Copy all the entries word for word, but omit the pictures.

[Records from a collection]
%%
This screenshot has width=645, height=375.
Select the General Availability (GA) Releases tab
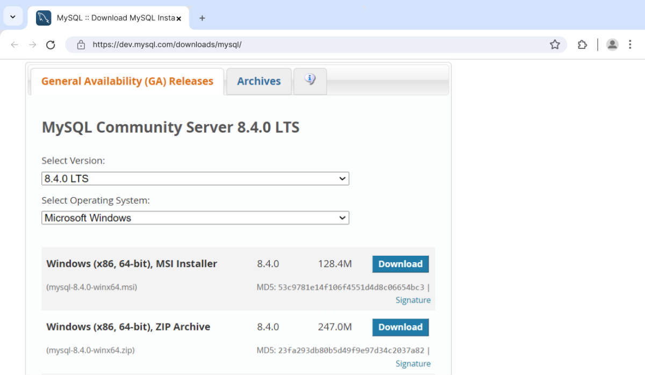click(127, 81)
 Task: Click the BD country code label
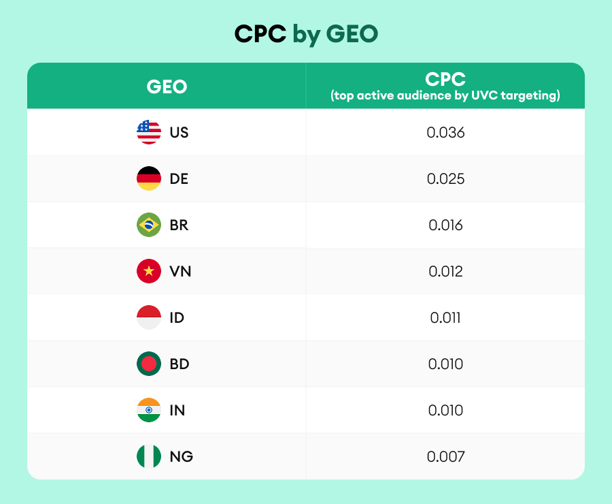click(180, 364)
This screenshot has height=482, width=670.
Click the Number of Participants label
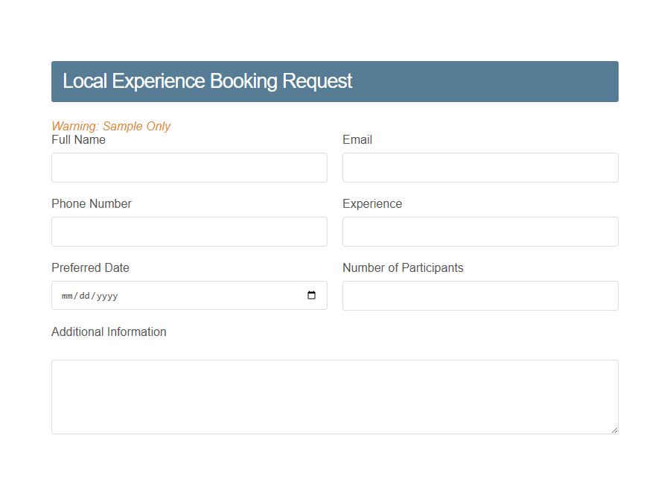point(403,267)

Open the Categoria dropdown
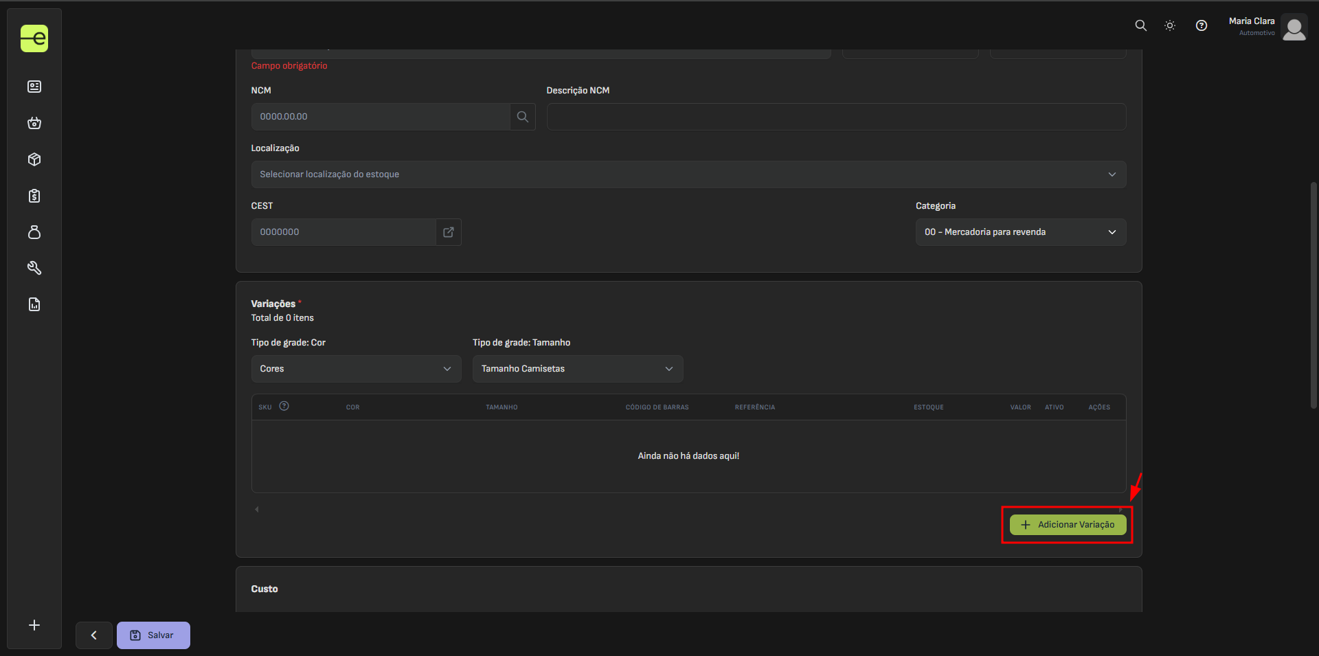(1020, 232)
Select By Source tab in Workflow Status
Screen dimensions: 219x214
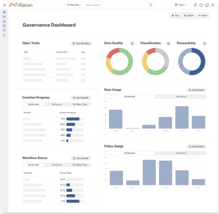pos(57,165)
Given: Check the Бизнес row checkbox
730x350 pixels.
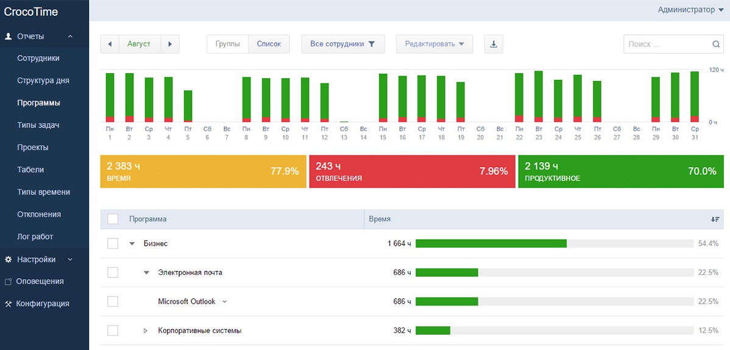Looking at the screenshot, I should tap(113, 243).
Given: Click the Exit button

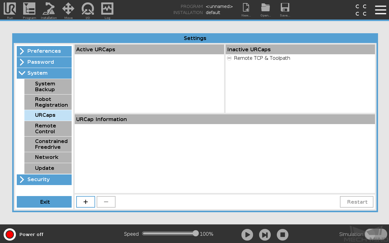Looking at the screenshot, I should pos(44,202).
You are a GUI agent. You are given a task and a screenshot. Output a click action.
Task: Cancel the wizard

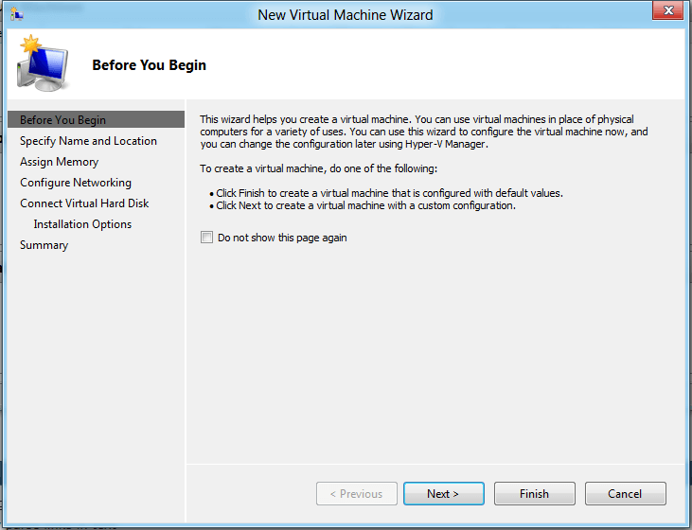tap(625, 494)
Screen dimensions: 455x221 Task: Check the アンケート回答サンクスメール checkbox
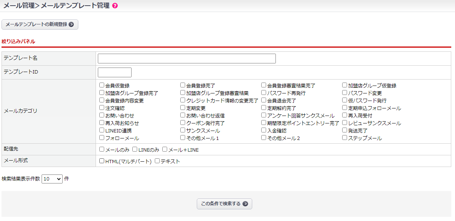264,115
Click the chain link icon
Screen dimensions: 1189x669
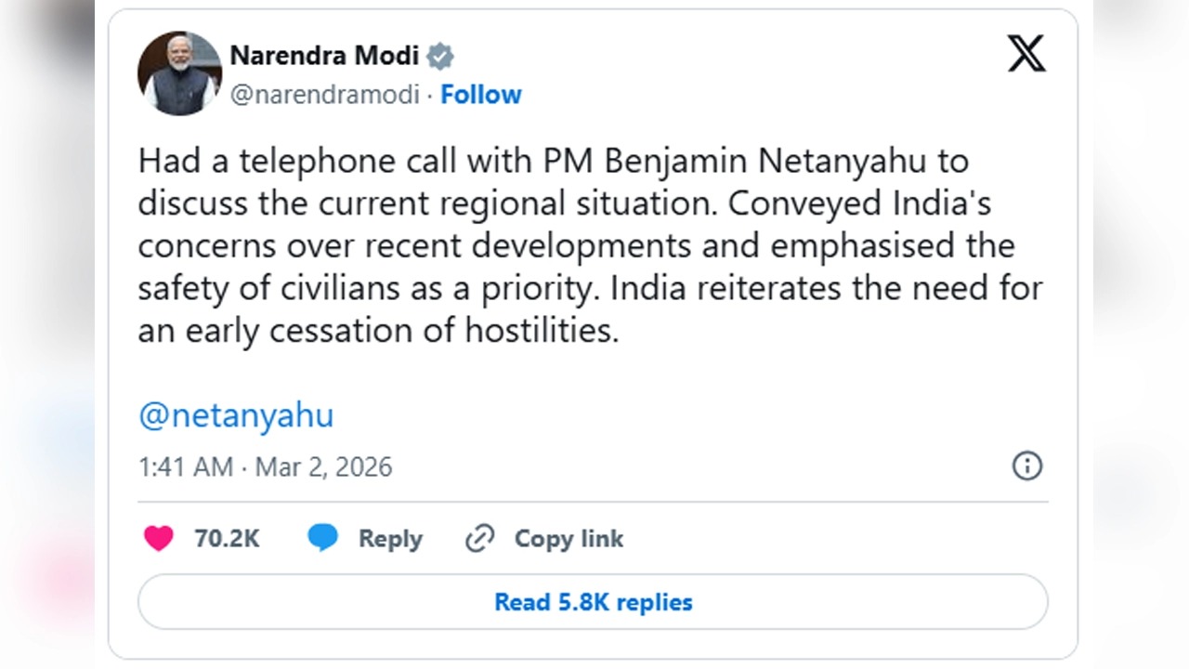(479, 539)
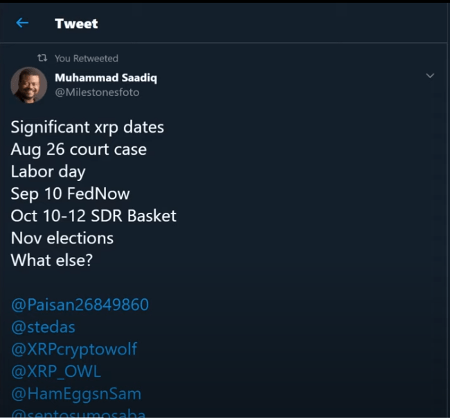Click the "What else?" line

(51, 260)
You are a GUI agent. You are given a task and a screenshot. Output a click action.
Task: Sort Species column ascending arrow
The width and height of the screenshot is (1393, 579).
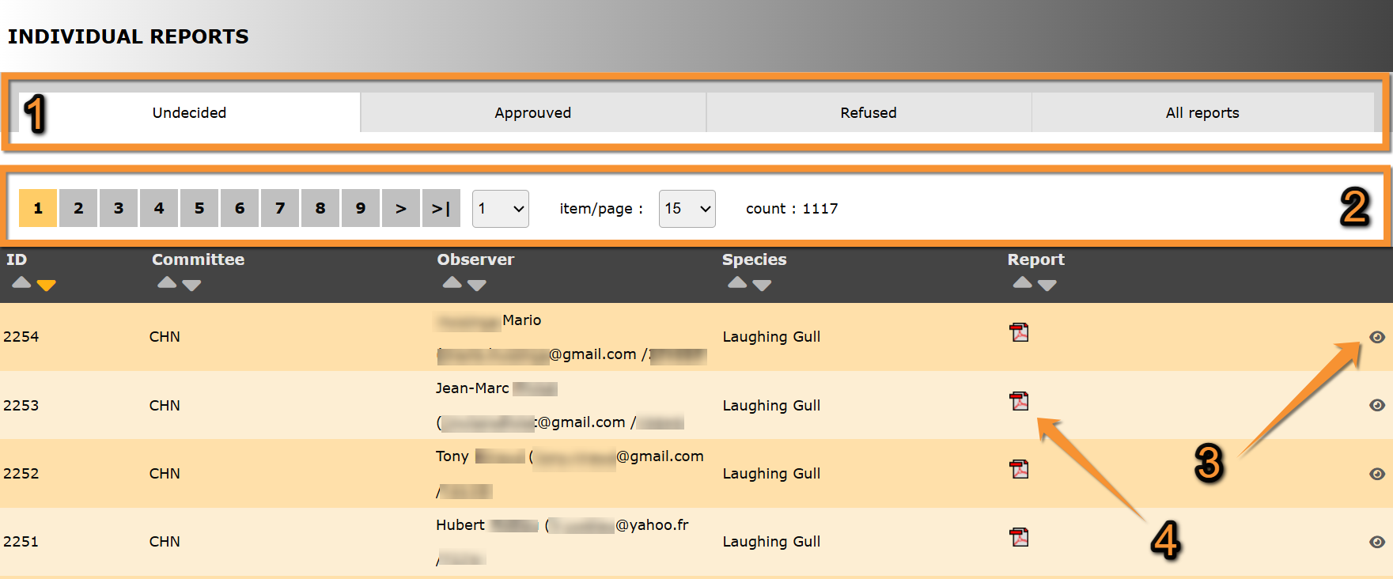click(736, 282)
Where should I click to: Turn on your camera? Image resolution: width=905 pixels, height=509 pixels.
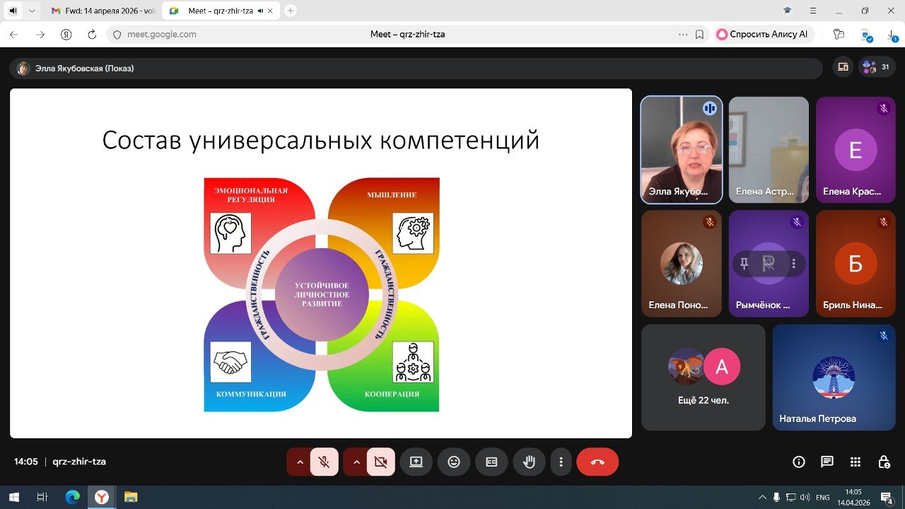tap(380, 462)
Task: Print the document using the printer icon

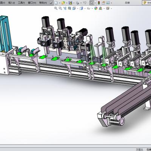Action: point(77,3)
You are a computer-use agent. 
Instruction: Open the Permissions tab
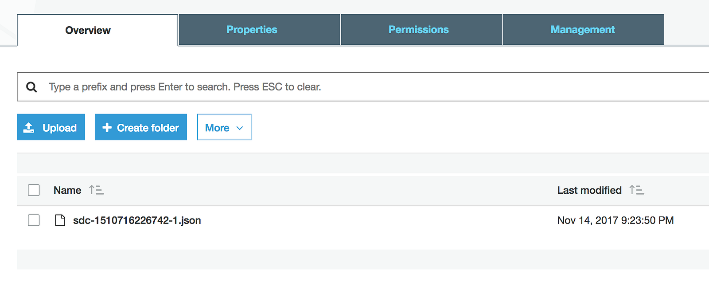(x=418, y=30)
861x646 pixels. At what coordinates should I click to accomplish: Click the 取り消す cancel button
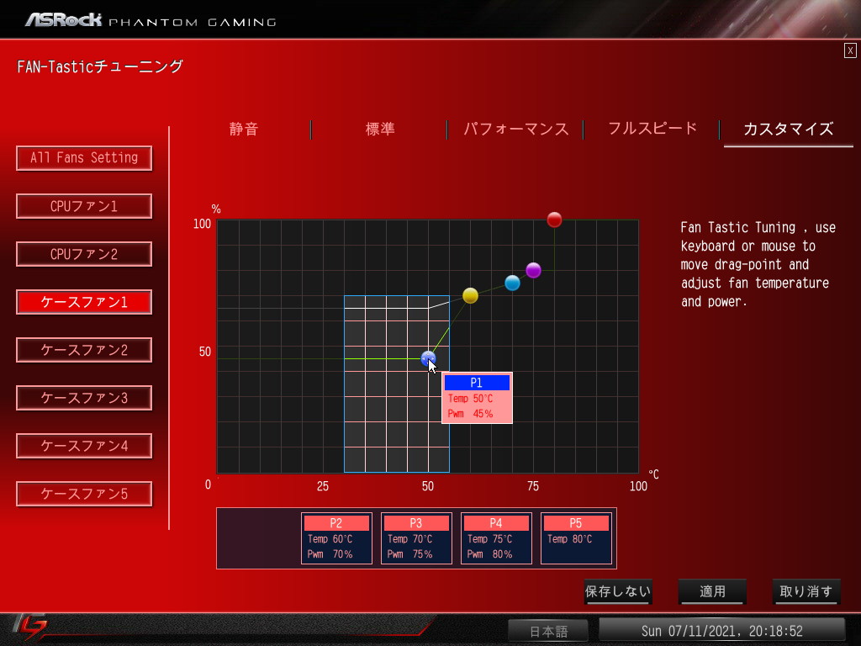point(806,591)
%%
=== RESPONSE BELOW ===
This screenshot has width=645, height=375.
Select the General Availability (GA) Releases tab
click(127, 81)
 Task: Click the BD country code label
click(180, 364)
This screenshot has height=482, width=670.
Click the Number of Participants label
point(403,267)

Open the Categoria dropdown
(1020, 232)
Select By Source tab in Workflow Status
Screen dimensions: 219x214
pos(57,165)
Given: Check the Бизнес row checkbox
730x350 pixels.
Looking at the screenshot, I should tap(113, 243).
Given: Click the Exit button

Looking at the screenshot, I should pos(44,202).
You are a GUI agent. You are given a task and a screenshot. Output a click action.
Task: Cancel the wizard

tap(625, 494)
Screen dimensions: 455x221 Task: Check the アンケート回答サンクスメール checkbox
264,115
Click the chain link icon
Screen dimensions: 1189x669
(479, 539)
Click the "What else?" line

(51, 260)
You are a GUI agent. You are given a task and a screenshot. Output a click action.
Task: Sort Species column ascending arrow
The width and height of the screenshot is (1393, 579).
click(736, 282)
Where should I click to: Turn on your camera? Image resolution: width=905 pixels, height=509 pixels.
tap(380, 462)
Task: Print the document using the printer icon

Action: point(77,3)
You are a computer-use agent. 
Instruction: Open the Permissions tab
(x=418, y=30)
861x646 pixels. At what coordinates should I click to accomplish: Click the 取り消す cancel button
point(806,591)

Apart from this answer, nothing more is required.